Zhao Y Q, Sun G, Allen S J
School of Chemical Engineering, Queen's University Belfast, David Keir Building, Stranmillis Road, BT9 5AG, Northern Ireland, UK.
Sci Total Environ. 2004 Sep 1;330(1-3):1-8. doi: 10.1016/j.scitotenv.2004.03.002.
The purification capacity of a laboratory scale tidal flow reed bed system with final effluent recirculation at a ratio of 1:1 was investigated in this study. In particular, the four-stage reed bed system was heavily loaded with strong agricultural wastewater. Under the hydraulic and organic loading rates of 0.43 m3/m2.d and 1055 gCOD/m2.d, respectively, the average removal efficiencies obtained for COD, BOD5, SS, NH4-N and P were 77%, 78%, 66%, 62% and 38%, respectively. Even with the high loading rates, approximately 30% of NH4-N was converted into NO2-N and NO3-N from the mid-stage of the system where nitrification took place. The results suggest that the multi-stage reed bed system could be employed to treat strong wastewater under high loading, especially for the substantive mass removal of solids, organic matter and ammoniacal-nitrogen. Tidal flow combined with effluent recirculation is a favourable operation strategy to achieve this objective.
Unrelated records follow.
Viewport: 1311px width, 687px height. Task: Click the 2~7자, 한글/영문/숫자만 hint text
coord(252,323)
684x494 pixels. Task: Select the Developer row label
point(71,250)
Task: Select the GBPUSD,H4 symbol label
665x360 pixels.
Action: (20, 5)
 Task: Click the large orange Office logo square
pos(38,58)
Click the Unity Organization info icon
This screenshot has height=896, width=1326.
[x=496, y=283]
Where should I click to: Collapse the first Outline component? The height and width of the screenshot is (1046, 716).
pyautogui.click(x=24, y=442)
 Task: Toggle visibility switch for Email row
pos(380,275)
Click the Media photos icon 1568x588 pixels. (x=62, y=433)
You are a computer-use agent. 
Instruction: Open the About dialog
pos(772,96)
本研究考察了实验室规模的潮汐流芦苇床系统在终沉出水以1:1比例回流情况下的净化能力。具体而言,该四级芦苇床系统承受了高负荷的强农业废水。在水力负荷率和有机负荷率分别为0.43 m³/m²·d和1055 gCOD/m²·d的条件下,COD、BOD5、SS、NH4-N和P的平均去除率分别为77%、78%、66%、62%和38%。即便在高负荷率情况下,从系统发生硝化作用的中期起,仍有约30%的NH4-N转化为了NO2-N和NO3-N。结果表明,多级芦苇床系统可用于处理高负荷的强废水,特别是对于大量去除固体、有机物和氨氮而言。潮汐流与出水回流相结合是实现这一目标的有利运行策略。